Summary of method for drawing ray diagrams – Convex mirror
Below is a simplified version of the last section that you will see in most text books.
To draw a ray diagram and find the location of the virtual image (not real) you only need to draw two ray lines. This is sometimes referred to as "the two rules of reflection for a convex mirror". But you really don't need to remember this, the only thing to remember is:
From the object
1. Pass a parallel line through the principal focal point
2. Pass a ray line through the centre of the convex mirror
Here is each stage:
1. From the object pass a parallel line through the principal focal point. We usually choose the top of the object:
2. From the object pass a ray line through the centre of the convex mirror.
Where these two lines intersect is the top of the object. Drop a line vertically down to the principal axis and you have your complete image. The rest of the object has an image as well and it can be found by applying the same rules.
And that is it. It's that easy.
We could finish the lesson there but Mammoth Memory wants to show you that you could in fact apply the same idea at any point on the object and the same ray diagram would work for finding where the point appears virtually behind the convex mirror.

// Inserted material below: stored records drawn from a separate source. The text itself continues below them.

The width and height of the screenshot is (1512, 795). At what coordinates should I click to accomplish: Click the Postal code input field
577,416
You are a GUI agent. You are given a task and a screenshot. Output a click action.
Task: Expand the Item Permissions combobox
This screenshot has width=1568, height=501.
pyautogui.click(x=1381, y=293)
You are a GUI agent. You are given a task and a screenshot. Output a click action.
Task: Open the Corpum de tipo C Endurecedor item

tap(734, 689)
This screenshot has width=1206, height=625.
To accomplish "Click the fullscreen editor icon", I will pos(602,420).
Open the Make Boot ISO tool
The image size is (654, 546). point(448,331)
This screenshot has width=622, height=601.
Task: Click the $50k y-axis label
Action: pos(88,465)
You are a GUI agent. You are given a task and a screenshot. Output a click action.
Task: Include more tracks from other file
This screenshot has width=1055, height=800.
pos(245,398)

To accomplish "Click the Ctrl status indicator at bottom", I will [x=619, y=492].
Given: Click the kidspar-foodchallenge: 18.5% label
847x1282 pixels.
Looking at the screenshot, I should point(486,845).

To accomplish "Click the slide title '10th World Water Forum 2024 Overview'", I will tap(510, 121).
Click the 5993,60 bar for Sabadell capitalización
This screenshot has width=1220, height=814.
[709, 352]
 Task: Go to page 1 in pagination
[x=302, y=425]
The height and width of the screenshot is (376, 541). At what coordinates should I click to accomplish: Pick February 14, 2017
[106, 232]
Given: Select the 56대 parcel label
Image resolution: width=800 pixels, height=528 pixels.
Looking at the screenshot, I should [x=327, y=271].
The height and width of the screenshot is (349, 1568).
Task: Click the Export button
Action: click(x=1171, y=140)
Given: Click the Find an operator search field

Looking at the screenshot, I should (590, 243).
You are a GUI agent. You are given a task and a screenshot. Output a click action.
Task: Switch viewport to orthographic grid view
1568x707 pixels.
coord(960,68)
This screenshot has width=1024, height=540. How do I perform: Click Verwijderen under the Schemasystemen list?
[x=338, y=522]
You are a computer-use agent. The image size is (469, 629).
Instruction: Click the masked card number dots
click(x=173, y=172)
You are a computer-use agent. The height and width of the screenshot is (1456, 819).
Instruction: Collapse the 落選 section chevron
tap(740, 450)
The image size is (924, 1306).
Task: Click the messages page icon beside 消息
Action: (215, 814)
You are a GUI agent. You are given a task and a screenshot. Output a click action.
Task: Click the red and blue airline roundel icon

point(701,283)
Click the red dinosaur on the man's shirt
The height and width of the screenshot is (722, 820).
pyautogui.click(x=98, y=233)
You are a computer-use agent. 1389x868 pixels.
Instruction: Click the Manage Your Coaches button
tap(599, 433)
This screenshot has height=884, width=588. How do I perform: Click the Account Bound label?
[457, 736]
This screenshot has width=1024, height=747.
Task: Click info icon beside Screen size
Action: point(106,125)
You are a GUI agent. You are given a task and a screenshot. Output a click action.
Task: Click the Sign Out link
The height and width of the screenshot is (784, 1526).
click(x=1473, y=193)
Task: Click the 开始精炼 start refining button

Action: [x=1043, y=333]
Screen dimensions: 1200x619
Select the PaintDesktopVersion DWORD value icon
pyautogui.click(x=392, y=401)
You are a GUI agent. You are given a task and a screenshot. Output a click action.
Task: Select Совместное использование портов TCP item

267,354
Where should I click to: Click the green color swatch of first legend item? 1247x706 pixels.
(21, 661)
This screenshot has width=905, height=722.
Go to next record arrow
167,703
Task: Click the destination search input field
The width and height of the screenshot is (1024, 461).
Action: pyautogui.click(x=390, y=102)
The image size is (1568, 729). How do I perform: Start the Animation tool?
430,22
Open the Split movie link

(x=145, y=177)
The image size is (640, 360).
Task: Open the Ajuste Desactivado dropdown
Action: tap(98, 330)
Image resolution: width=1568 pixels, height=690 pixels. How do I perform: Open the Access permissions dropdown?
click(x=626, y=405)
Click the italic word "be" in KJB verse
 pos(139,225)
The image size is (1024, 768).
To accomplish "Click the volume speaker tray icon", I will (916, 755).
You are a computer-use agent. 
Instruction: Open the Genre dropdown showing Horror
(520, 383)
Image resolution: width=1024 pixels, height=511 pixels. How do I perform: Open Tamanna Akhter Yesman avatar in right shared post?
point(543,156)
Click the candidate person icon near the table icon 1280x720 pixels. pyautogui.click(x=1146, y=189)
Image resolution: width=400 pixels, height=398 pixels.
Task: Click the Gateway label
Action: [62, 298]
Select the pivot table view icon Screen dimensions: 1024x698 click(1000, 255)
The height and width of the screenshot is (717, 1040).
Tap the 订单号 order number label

Let's try a ray diagram from the middle of the object.
You can see we could carry out this ray diagram method anywhere on the object but again we emphasise that this is normally carried out from the top of the object.
Please NOTE: Some books inform you that there is one more rule for drawing convex mirror ray diagrams.
This rule would be:
An incident ray which is directed towards the virtual focus `F` of the convex mirror is reflected parallel to the principal axis.
This is useful to know but not necessary in order to work out the image position. Only the first two are needed.